Pour les indus, la recherche d’indus ou les contrôles, les CAF peuvent remonter jusqu’à 2 ans en arrière et 5 ans en arrière en cas de suspicion de fraude. Les retenues sur les aides sociales pour que les gens remboursent les indus dépendent de barèmes qui peuvent ne pas laisser aux gens de quoi vivre, notamment quand elles portent sur des prestations vitales, ce qui est souvent le cas pour les plus précaires. « Une personne qui a 600 euros de RSA peut se retrouver avec 300 euros seulement si 300 euros sont retenus par les CAF. Il n’y a pas de respect du reste à vivre ».

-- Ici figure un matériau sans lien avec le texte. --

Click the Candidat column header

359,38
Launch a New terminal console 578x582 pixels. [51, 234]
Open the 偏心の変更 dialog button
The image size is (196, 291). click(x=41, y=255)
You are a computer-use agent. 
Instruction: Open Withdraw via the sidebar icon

« Les documents obtenus par la Quadrature du Net ont permis d’apprendre qu’il y avait des variables qui font augmenter le score de risque, comme le fait d’être au RSA, d’être un parent isolé, de recevoir l’allocation adultes handicapés et avoir un petit boulot à côté. » Autant de caractéristiques discriminantes, comme l’ont mis également en avant le dossier réalisé par Le Monde et Lightouse Reports. Mais surtout, rappelle Changer de Cap, le qualificatif même de ces systèmes est faussé : « Nous on conteste l’idée que l’algorithme qui donne un score de risque fait des contrôles de fraudes, pour la simple et bonne raison qu’un algorithme ne peut pas déterminer une intentionnalité. Il calcule les aides attribuées par rapport aux aides auxquelles a droit l’allocataire. C’est un algorithme de recherche d’indus en réalité et non pas de recherche de fraude et qui traite le problème a posteriori, une fois que la somme a été versée ».

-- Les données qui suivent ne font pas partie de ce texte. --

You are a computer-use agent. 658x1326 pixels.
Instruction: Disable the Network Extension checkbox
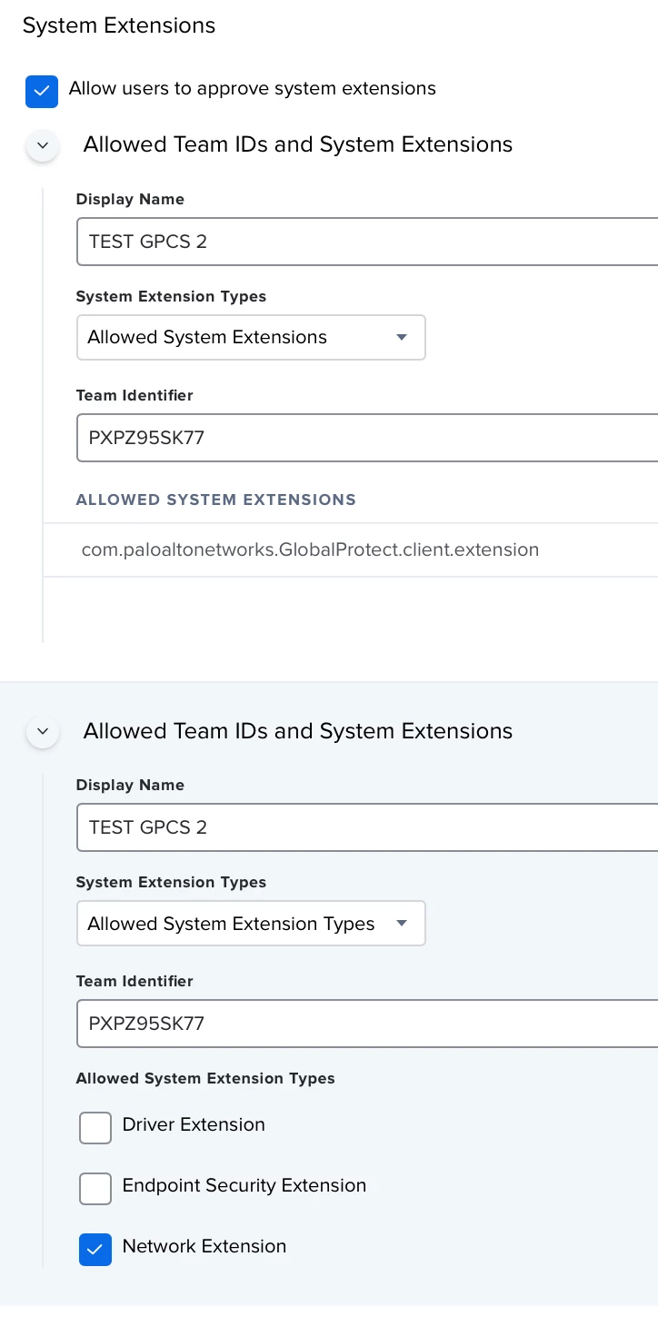tap(95, 1249)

La fraude aux prestations sociales par les usagers est très faible rappelle l’association (notamment par rapport aux fraudes aux cotisations sociales) qui juge cette surveillance des usagers disproportionnée par rapport aux montants collectés. Changer de Cap et d’autres associations comme la Quadrature du Net et la Ligue des droits de l’homme ont récemment attaqué l’algorithme de la CAF devant le Conseil d’Etat. Changer de Cap souhaiterait que les erreurs soient résolues avant de venir frapper les usagers, que les indus et suspensions soient expliqués et motivées. Mais surtout, l’association estime que nous devrions abandonner tout système de scoring, que les traitements soient transparents et subissent des contrôles de légalité, comme des mesures d’impact, mis à disposition de tous.
L’épisode montre en tout cas très bien que le problème des algorithmes de scoring ne relève pas seulement des modalités de calcul, mais bien de ses agencements sociaux et légaux, comme les garanties et recours qu’il permet ou ne permet pas.